DIRECTIONS:
Replace "Instruction" with "Command" everywhere in the rows below and write all the rows out again, changing nothing else.

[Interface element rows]
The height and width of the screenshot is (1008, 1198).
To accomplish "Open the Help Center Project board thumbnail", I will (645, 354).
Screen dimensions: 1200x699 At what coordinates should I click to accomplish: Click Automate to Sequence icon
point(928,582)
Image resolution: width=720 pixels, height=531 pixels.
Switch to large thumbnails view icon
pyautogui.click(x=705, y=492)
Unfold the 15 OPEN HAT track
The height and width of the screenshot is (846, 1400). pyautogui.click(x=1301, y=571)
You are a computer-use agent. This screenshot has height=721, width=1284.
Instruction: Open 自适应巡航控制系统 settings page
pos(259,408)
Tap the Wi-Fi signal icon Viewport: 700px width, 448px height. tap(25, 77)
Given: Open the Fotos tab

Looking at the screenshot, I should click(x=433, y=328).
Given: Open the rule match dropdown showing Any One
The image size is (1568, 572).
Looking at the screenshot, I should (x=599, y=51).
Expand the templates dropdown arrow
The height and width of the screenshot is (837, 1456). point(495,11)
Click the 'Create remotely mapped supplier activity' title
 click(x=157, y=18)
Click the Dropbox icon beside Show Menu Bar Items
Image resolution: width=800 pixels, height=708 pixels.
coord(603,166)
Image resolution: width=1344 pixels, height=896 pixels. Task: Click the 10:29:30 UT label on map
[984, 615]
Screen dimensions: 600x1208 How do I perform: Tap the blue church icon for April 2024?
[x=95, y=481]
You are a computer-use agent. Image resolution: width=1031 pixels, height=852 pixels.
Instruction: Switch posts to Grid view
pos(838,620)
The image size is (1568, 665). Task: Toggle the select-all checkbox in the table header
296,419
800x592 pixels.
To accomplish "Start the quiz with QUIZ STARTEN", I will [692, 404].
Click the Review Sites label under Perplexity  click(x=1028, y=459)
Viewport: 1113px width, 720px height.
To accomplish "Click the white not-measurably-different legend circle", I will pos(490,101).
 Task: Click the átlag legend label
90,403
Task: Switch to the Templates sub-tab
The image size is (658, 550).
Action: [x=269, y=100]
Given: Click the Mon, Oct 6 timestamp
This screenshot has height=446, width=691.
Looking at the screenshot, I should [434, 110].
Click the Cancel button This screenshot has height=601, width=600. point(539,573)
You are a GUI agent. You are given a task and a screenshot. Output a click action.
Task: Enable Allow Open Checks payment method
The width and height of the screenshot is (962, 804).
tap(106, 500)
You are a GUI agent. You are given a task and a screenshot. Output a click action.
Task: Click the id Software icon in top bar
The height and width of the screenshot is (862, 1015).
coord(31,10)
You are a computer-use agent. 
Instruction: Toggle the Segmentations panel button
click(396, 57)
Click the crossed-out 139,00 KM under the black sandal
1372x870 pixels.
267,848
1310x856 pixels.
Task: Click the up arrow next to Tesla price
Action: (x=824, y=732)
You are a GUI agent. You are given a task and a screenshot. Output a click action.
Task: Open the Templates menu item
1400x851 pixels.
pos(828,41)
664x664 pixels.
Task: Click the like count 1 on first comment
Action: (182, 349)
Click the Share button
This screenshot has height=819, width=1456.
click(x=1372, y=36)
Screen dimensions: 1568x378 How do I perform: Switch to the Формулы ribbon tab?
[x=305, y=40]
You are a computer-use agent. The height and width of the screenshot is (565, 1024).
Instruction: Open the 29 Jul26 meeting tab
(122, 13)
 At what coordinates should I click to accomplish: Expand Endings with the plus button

RESULT OF THE TASK:
The height and width of the screenshot is (1008, 1198).
To accomplish "Open the Help Center Project board thumbnail", I will (645, 354).
Screen dimensions: 1200x699 At what coordinates should I click to accomplish: Click Automate to Sequence icon
point(928,582)
Image resolution: width=720 pixels, height=531 pixels.
Switch to large thumbnails view icon
pyautogui.click(x=705, y=492)
Unfold the 15 OPEN HAT track
The height and width of the screenshot is (846, 1400). pyautogui.click(x=1301, y=571)
You are a computer-use agent. This screenshot has height=721, width=1284.
Command: Open 自适应巡航控制系统 settings page
pos(259,408)
Tap the Wi-Fi signal icon Viewport: 700px width, 448px height. tap(25, 77)
Given: Open the Fotos tab

Looking at the screenshot, I should click(x=433, y=328).
Given: Open the rule match dropdown showing Any One
The image size is (1568, 572).
Looking at the screenshot, I should (x=599, y=51).
Expand the templates dropdown arrow
The height and width of the screenshot is (837, 1456). point(495,11)
Click the 'Create remotely mapped supplier activity' title
 click(x=157, y=18)
Click the Dropbox icon beside Show Menu Bar Items
Image resolution: width=800 pixels, height=708 pixels.
coord(603,166)
Image resolution: width=1344 pixels, height=896 pixels. Task: Click the 10:29:30 UT label on map
[984, 615]
Screen dimensions: 600x1208 How do I perform: Tap the blue church icon for April 2024?
[x=95, y=481]
You are a computer-use agent. Image resolution: width=1031 pixels, height=852 pixels.
Command: Switch posts to Grid view
pos(838,620)
The image size is (1568, 665). Task: Toggle the select-all checkbox in the table header
296,419
800x592 pixels.
To accomplish "Start the quiz with QUIZ STARTEN", I will [692, 404].
Click the Review Sites label under Perplexity  click(x=1028, y=459)
Viewport: 1113px width, 720px height.
To accomplish "Click the white not-measurably-different legend circle", I will pos(490,101).
 Task: Click the átlag legend label
90,403
Task: Switch to the Templates sub-tab
The image size is (658, 550).
Action: [x=269, y=100]
Given: Click the Mon, Oct 6 timestamp
This screenshot has height=446, width=691.
Looking at the screenshot, I should [434, 110].
Click the Cancel button This screenshot has height=601, width=600. point(539,573)
You are a GUI agent. You are given a task and a screenshot. Output a click action.
Task: Enable Allow Open Checks payment method
The width and height of the screenshot is (962, 804).
tap(106, 500)
You are a GUI agent. You are given a task and a screenshot. Output a click action.
Task: Click the id Software icon in top bar
The height and width of the screenshot is (862, 1015).
coord(31,10)
You are a computer-use agent. 
Command: Toggle the Segmentations panel button
click(396, 57)
Click the crossed-out 139,00 KM under the black sandal
1372x870 pixels.
267,848
1310x856 pixels.
Task: Click the up arrow next to Tesla price
Action: (x=824, y=732)
You are a GUI agent. You are given a task and a screenshot. Output a click action.
Task: Open the Templates menu item
1400x851 pixels.
pos(828,41)
664x664 pixels.
Task: Click the like count 1 on first comment
Action: (182, 349)
Click the Share button
This screenshot has height=819, width=1456.
click(x=1372, y=36)
Screen dimensions: 1568x378 How do I perform: Switch to the Формулы ribbon tab?
[x=305, y=40]
You are a computer-use agent. The height and width of the screenshot is (565, 1024).
Command: Open the 29 Jul26 meeting tab
(122, 13)
 At what coordinates should I click to accomplish: Expand Endings with the plus button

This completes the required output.